Northern Ireland - The Home of Golf?!
It also adds to what is quickly becoming a legendary run of form for the golfers of Northern Ireland.

Northern Ireland's Finest - McIlroy, McDowell and Clarke
Clarke's Open win was the first for a Brit this century. The last was Paul Lawrie in 1999. He however was Scottish and you have to go back to 1992 for the last Englishman to win - Nick Faldo.

Before Graeme McDowell won the US Open last year, he was the first man from Northern Ireland to win a major of any kind since Fred Daly won The Open back in 1947. Yet now, 3 of the last 6 winners are all from that corner of the Emerald Isle. What is more extraordinary is that they have not all been won by one individual but by 3 - McDowell, McIlroy and Clarke.

It is in sporting, historic terms, an extraorindary feat for such a small nation that will probably never be repeated.

But if you go back just a few years and include Padraig Harrington's 3 major wins for the Republic of Ireland back in 2007/08, then 6 of the last 17 majors have been won by players from the island of Ireland!

An American Decline
This has all come along at a time which has seen a welcome renaissance in European golf.

The current world rankings shows Europeans in the top 4 with Englishmen Luke Donald and Lee Westwood leading German Martin Kaymer and McIlory. Graeme McDowell currently stands in 11th with Englishmen Paul Casey and Ian Poulter not far behind in 15th and 16th. That's 6 Brits and 7 Europeans inside the World's Top 16. A far cry from the American domination of recent years (Tiger Woods' fall to No.20 a clear sign of this).

South Africa have also seen a renaissance of their own. Under the watchful eye of old hand Ernie Els, a new legion of South African stars have stepped out of his, Reteif Goosen and Gary Players shadows. Gary Players 9th and final major victory was in 1978 and a lean spell followed until Ernie Els won the first of his 3 majors to-date in 1994. Between then and 2004, he and Goosen won between them, 4 US Open titles and an Open title also. After a hiatus, they are striking back with victories for Trevor Immelman in the 2008 US Masters and wins in the last 12 months for Louis Oosthuizen at the 2010 Open and Charl Schwartzel at at the 2011 US Masters.

In all, 5 of the last 6 majors have been won by players from either Northern Ireland or South Africa. The 6th, the 2010 US PGA Championship, was won by the German Martin Kaymer.

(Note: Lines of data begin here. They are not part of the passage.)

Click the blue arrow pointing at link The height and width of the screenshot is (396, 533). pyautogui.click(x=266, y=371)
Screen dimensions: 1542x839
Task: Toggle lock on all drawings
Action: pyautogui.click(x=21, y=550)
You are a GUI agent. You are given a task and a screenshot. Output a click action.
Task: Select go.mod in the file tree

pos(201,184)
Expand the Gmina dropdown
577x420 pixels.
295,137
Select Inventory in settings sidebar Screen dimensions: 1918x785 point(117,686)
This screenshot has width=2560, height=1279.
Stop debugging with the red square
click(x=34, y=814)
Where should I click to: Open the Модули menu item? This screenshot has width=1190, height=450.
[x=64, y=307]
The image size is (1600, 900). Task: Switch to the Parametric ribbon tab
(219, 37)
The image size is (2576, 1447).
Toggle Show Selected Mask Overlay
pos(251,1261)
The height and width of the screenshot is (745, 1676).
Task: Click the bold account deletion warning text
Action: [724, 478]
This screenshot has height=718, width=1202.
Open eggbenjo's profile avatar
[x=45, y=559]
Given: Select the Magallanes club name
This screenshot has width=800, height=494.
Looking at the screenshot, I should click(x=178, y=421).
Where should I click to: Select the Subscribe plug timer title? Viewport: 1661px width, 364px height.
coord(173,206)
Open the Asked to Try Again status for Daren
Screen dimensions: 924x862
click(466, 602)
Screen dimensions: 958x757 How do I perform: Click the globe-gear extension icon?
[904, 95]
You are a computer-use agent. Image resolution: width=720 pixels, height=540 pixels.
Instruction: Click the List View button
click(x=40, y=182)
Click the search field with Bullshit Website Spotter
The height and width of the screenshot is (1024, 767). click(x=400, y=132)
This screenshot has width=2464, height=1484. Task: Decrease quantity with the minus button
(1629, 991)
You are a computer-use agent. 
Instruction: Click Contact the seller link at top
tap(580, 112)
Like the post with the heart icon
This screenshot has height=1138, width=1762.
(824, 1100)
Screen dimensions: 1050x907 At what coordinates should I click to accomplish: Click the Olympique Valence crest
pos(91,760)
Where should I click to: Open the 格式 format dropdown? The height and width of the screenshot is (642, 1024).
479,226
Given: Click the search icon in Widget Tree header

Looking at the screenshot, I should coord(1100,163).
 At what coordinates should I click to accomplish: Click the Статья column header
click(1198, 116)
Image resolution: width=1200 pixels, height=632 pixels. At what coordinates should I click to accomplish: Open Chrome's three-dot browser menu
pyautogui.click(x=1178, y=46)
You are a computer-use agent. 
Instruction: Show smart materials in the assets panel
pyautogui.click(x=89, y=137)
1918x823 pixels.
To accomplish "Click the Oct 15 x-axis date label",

It is therefore the first time in 100 years, since America have gone 6 golfing majors without a victory. In historic terms, what we are currently experiencing is a golfing famine for the most illustrious country in the history of the game. Their last major winner was Phil Mickelson who won the 4th of his majors to-date at the 2010 US Masters.

Indeed, the upcoming US PGA Championship will make for intriguing viewing. Because it America fails to win in a 7th consective major, it will only be the second year since 1910 that America will have gone through an entire calendar year without winning a major (the other being in 1994). Whatever happens between August 11th-14th at the Atlanta Athletic Club, the American run of having failed to win any of the last 3 US PGA Championships (Harrington in '08, Yang Yong-eun in '09 and Kaymer in '10) is its worst in the history of this most American dominant of golfing majors.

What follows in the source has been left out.